--- OBIETTIVI ---
• 1. Riporta il passo del brano compreso tra "E ancora, per" e "vaga nebbia dolorosa.", estremi inclusi.
• 2. Rispondi a queste domande sul brano:
(a) In quali città italiane si dipana la rete dei portuali?
(b) Che cosa ha gettato sul tavolo la Global Sumud Flotilla?
(c) Secondo l'ultimo paragrafo, di che cosa vale più la vita umana?
• 3. Elenca tutte le cose diverse di cui, secondo il brano, il cessate il fuoco è il frutto.

--- BRANO PROPOSTO ---
◇ ◇ ◇ ◇

Il cessate il fuoco, agognato momento di quiete per la popolazione gazawi, è nato su basi fragilissime e quasi da subito non è stato rispettato.

Nient’altro che il frutto di tante cose diverse, narcisismo, fortuna, calcolo, abilità, malafede, di attori politici occidentali e non solo che parlano di spartire una terra non loro apertamente come non avveniva da un secolo. 

Quanto ci vuole per svegliarsi dall'indifferenza?
Foto di Federico DS.

Pressione pubblica

Ma, nonostante i tentativi di appropriazione del politico di turno, a questo momento di tregua ha contribuito anche la pressione dell’opinione pubblica, sempre più rumorosa e ingombrante, che ha messo in difficoltà i governi e le influenti lobby che sostengono Israele. 

In Italia sicuramente la frustrazione di tante persone ha trovato un catalizzatore nelle azioni dei portuali che già da anni ostacolano l’imbarco di materiali bellici, una rete che si dipana a Genova a Livorno a Ravenna e in tutta Europa.

E ancora, per la causa palestinese ha fatto tanto la mobilitazione di Music for Peace e della Global Sumud Flotilla.

Quanto ci vuole per svegliarsi dall'indifferenza?
Foto di Federico DS.

È doloroso ammettere quanto ci sia voluto un gesto simile per far sì che le striminzite manifestazioni degli ultimi anni diventassero oceaniche. Perché sicuramente la Global Sumud Flotilla è stato un consapevole gettare sul tavolo la pelle bianca e l’attenzione mediatica occidentale.

Finché morivano arabi troppo scuri, troppo musulmani, troppo poveri, purtroppo le notizie sfumavano in una vaga nebbia dolorosa. 

Ma il raccogliere cibo per bambini affamati, un gesto elementare anche e soprattutto per un paese intriso di cattolicesimo è stato un modo per tanta gente di agire contro l’apatia da telegiornale e di ritrovarsi insieme e scoprirsi, non insensati facinorosi o sciocchi idealisti, ma esseri umani, giustamente disgustati dalla guerra.

La Flotilla è stata la continuazione di questa scoperta. 

Tutti questi momenti hanno sicuramente ottenuto qualcosa, forse poco per la Palestina. Ma hanno aperto occhi e dato voce.

Quanto genocidio ci vuole per svegliarsi dall'indifferenza?
Foto di Federico DS.

Non siamo soli

Le persone frustrate dal vedere un genocidio in diretta con l’impressione di non poter fare nulla, hanno finalmente scoperto o riscoperto che si può scendere in piazza, che la vita umana forse vale più di qualche disagio, vale più di una strada bloccata o di una facoltà occupata. E che non erano sole.

◇ ◇ ◇ ◇

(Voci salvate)
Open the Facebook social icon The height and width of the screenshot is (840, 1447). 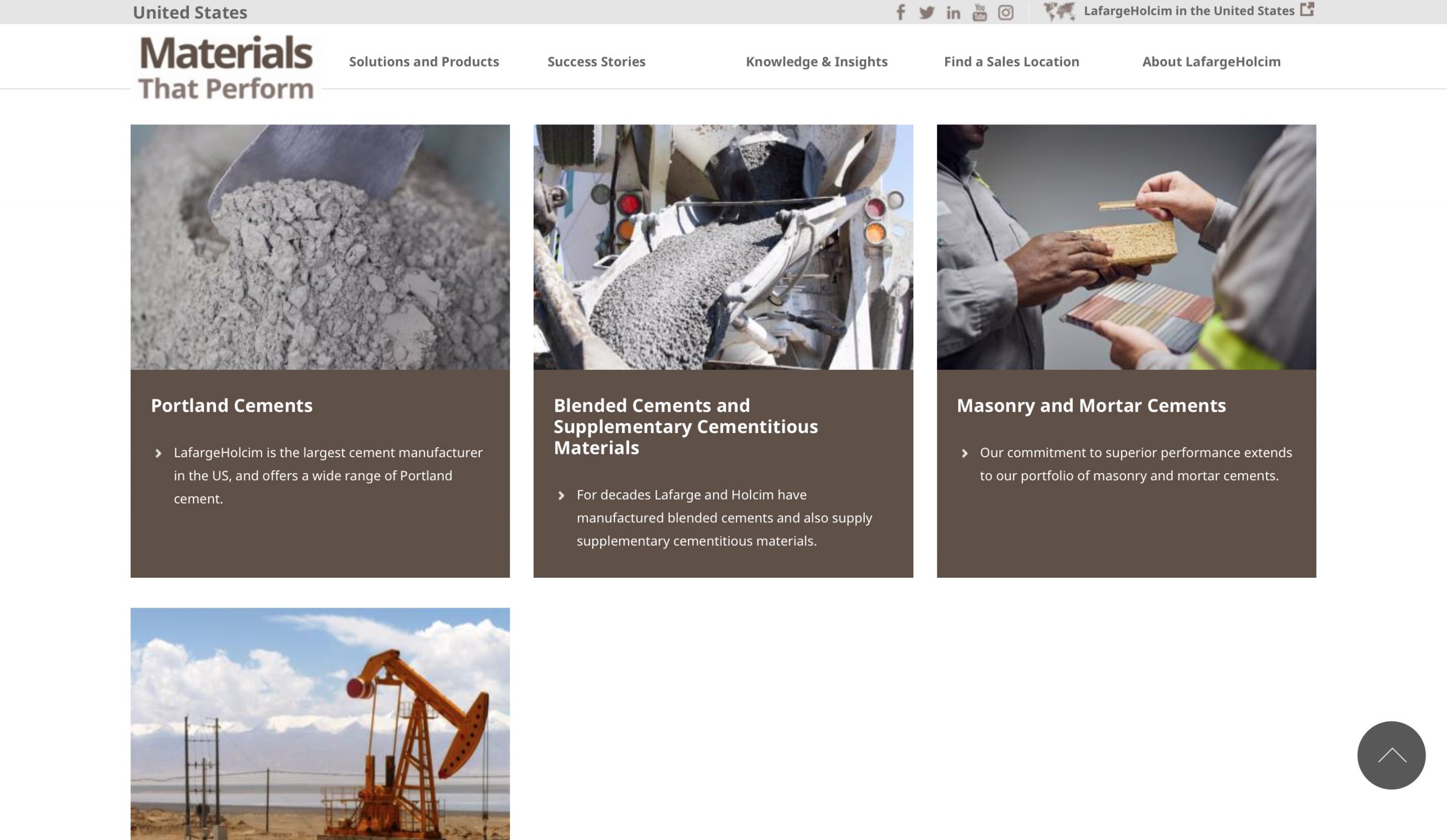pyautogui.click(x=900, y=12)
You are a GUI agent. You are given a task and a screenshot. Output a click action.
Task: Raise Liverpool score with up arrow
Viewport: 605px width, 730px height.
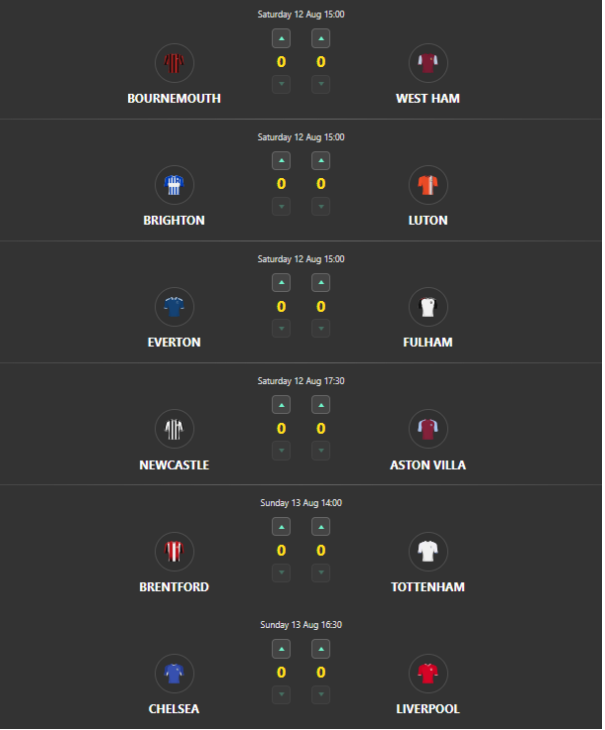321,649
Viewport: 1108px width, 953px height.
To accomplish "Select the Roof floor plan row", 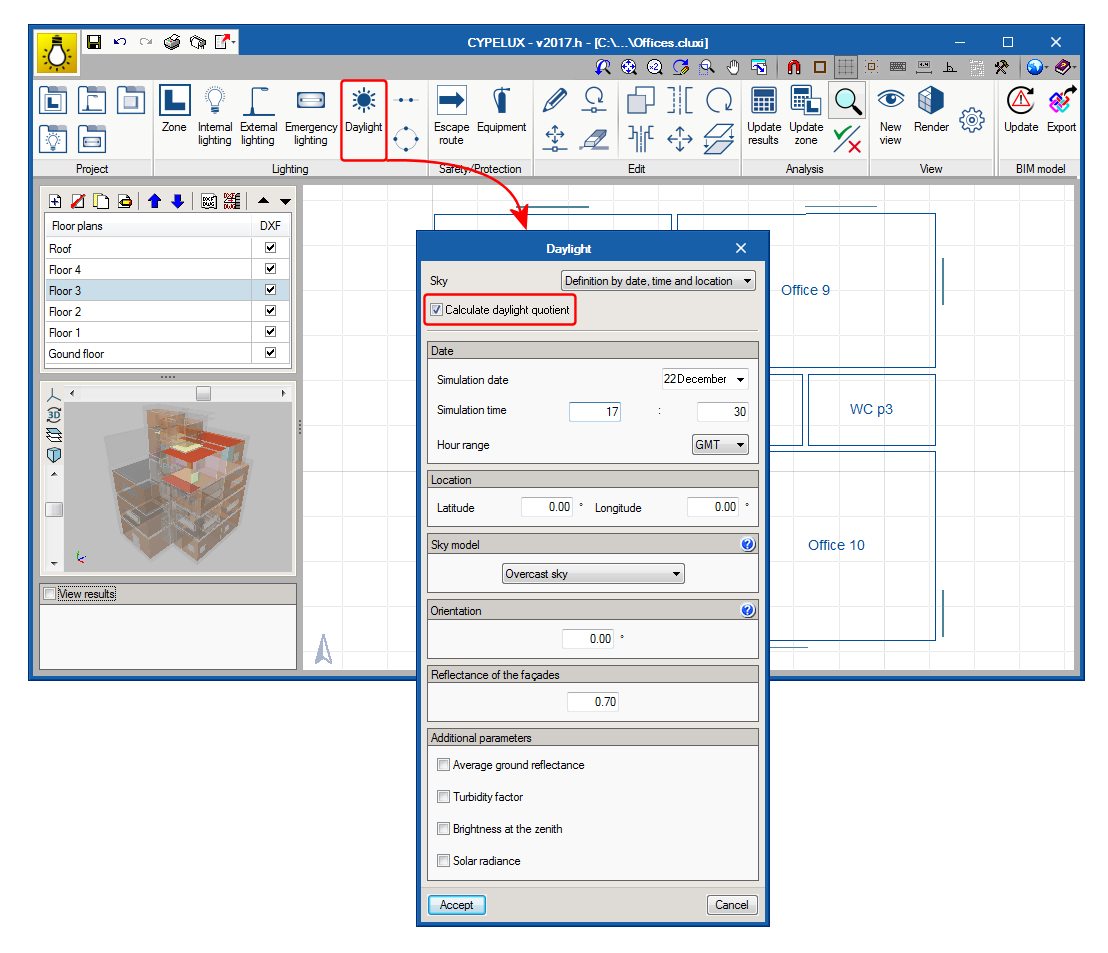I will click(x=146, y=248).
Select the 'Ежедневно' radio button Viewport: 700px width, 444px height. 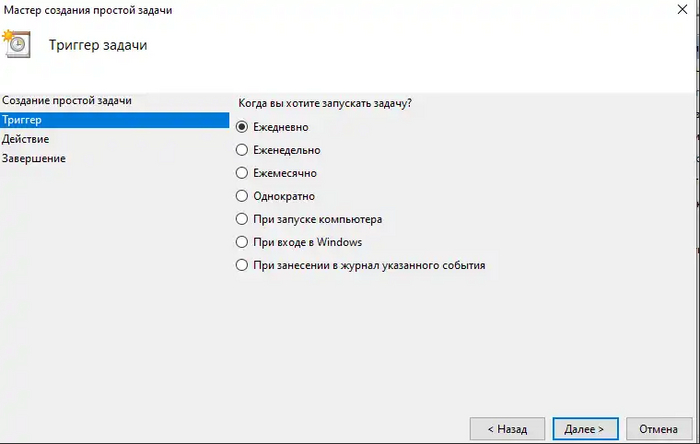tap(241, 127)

◇ ◇ ◇ ◇

--- SOLUZIONI ---
• 1.
E ancora, per la causa palestinese ha fatto tanto la mobilitazione di Music for Peace e della Global Sumud Flotilla.

Quanto ci vuole per svegliarsi dall'indifferenza?
Foto di Federico DS.

È doloroso ammettere quanto ci sia voluto un gesto simile per far sì che le striminzite manifestazioni degli ultimi anni diventassero oceaniche. Perché sicuramente la Global Sumud Flotilla è stato un consapevole gettare sul tavolo la pelle bianca e l’attenzione mediatica occidentale.

Finché morivano arabi troppo scuri, troppo musulmani, troppo poveri, purtroppo le notizie sfumavano in una vaga nebbia dolorosa.

• 2.
(a) A Genova, Livorno e Ravenna.
(b) La pelle bianca e l'attenzione mediatica occidentale.
(c) Di qualche disagio, di una strada bloccata o di una facoltà occupata.

• 3. Narcisismo, fortuna, calcolo, abilità, malafede.